Closing Party is produced by Whooshing Machine, the third in the Memory Trilogy of shows created by Alessandro Bernardeschi and Mauro Paccagnella which included the Total Theatre Award-winning Happy Hour, and it is performed by Alessandro Bernardeschi and Carlotta Sagna (with one surprise extra performer).It is a colourful smorgasbord of a show, a constantly shifting landscape of bodies, objects, and moving or still screen images. A feast for the eyes, and a feast for the soul.

Finally, it’s back to Summerhall for another early morning show – this time, the family-friendly A Very Old Man With Enormous Wings, directed by Irish theatre-maker Dan Colley, and winner of Best Design at Dublin Fringe Festival 2019. 

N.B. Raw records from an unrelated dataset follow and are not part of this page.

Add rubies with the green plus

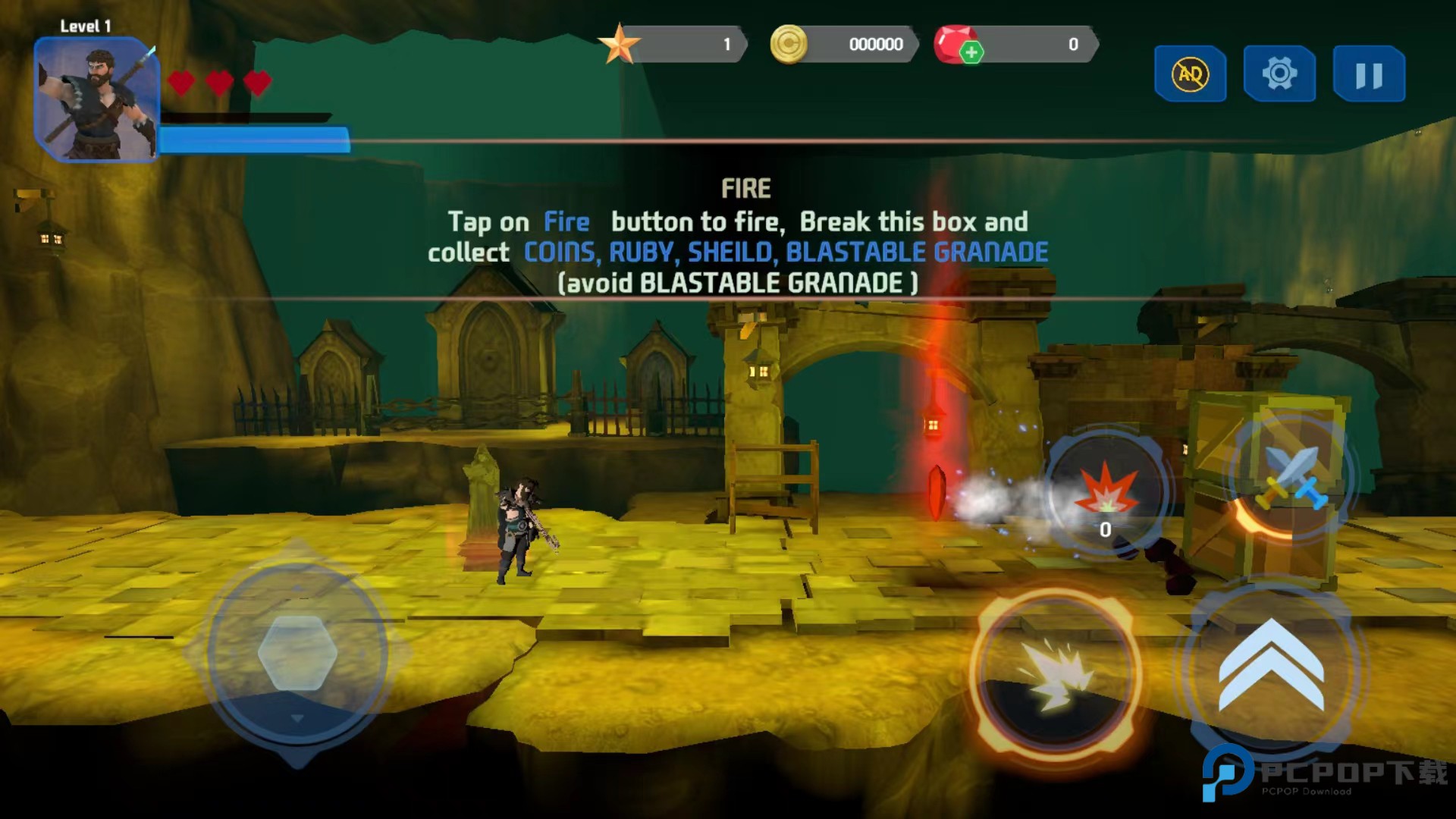[x=971, y=52]
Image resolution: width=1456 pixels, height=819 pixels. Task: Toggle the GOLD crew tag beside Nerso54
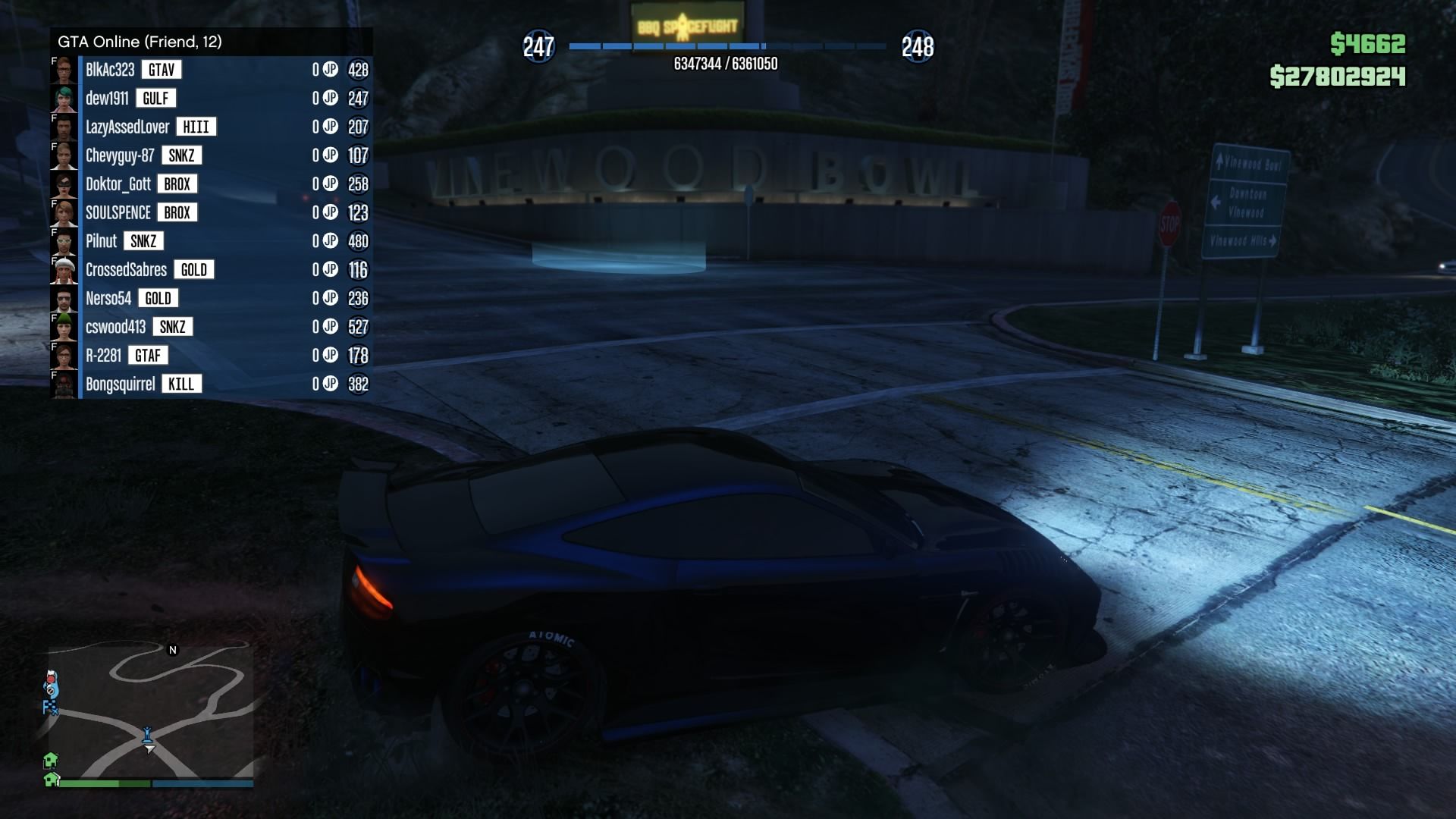tap(160, 298)
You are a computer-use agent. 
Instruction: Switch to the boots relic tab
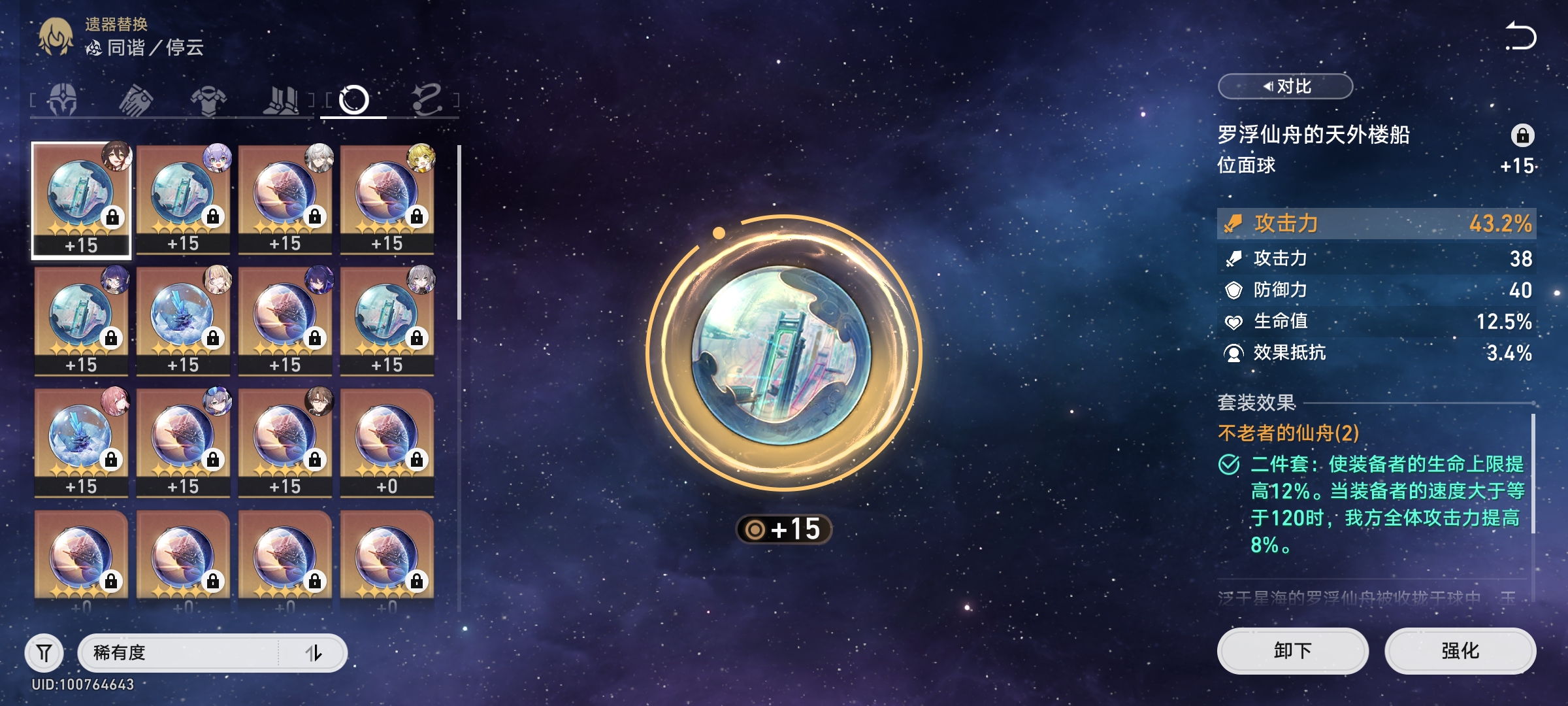(281, 100)
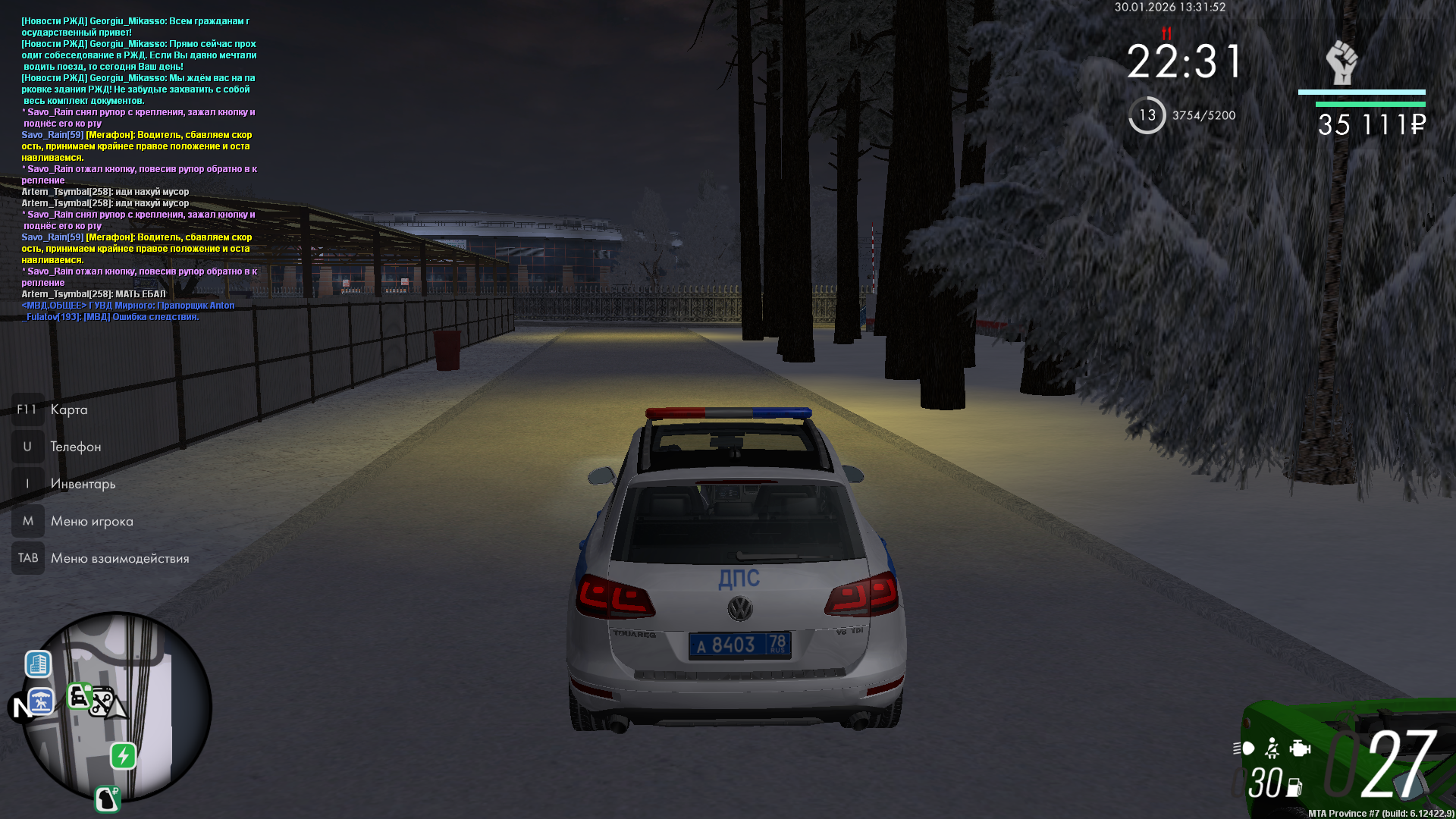Select the blue office building map marker
This screenshot has width=1456, height=819.
coord(38,664)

Two performers, one man and one woman, in a theatricalised version of storyteller mode. An old kitchen table, used – yes! – for tabletop puppetry. A screen at the rear of the stage made of vertically cut ribbons of material. A microphone and a looping machine. And a cabinet of curiosities, featuring tiny dolls and bottles and little figures made from paper-cuts and matchboxes and pipe-cleaners and corks. 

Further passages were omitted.